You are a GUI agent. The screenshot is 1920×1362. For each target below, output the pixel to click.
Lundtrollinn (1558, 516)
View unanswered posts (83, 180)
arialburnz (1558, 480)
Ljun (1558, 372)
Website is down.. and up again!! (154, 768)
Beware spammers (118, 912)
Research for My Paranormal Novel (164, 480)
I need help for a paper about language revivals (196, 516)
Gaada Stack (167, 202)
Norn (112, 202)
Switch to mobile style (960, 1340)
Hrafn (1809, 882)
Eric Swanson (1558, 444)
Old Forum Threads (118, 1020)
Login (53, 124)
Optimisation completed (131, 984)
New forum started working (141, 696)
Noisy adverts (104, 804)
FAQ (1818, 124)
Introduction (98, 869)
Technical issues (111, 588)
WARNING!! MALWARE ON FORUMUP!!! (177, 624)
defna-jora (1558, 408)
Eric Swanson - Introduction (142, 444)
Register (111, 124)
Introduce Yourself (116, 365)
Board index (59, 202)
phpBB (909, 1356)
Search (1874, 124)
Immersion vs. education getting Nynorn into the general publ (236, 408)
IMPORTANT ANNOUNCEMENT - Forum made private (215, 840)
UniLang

• • • •

=== Task instructions ===
Please reproduce all of the entries above exactly as they appear.

=== Result ===
You are a GUI agent. The screenshot is 1920×1362. For each target below, output the pixel to click.
Lundtrollinn (1558, 516)
View unanswered posts (83, 180)
arialburnz (1558, 480)
Ljun (1558, 372)
Website is down.. and up again!! (154, 768)
Beware spammers (118, 912)
Research for My Paranormal Novel (164, 480)
I need help for a paper about language revivals (196, 516)
Gaada Stack (167, 202)
Norn (112, 202)
Switch to mobile style (960, 1340)
Hrafn (1809, 882)
Eric Swanson (1558, 444)
Old Forum Threads (118, 1020)
Login (53, 124)
Optimisation completed (131, 984)
New forum started working (141, 696)
Noisy adverts (104, 804)
FAQ (1818, 124)
Introduction (98, 869)
Technical issues (111, 588)
WARNING!! MALWARE ON FORUMUP!!! (177, 624)
defna-jora (1558, 408)
Eric Swanson - Introduction (142, 444)
Register (111, 124)
Introduce Yourself (116, 365)
Board index (59, 202)
phpBB (909, 1356)
Search (1874, 124)
Immersion vs. education getting Nynorn into the general publ (236, 408)
IMPORTANT ANNOUNCEMENT - Forum made private (215, 840)
UniLang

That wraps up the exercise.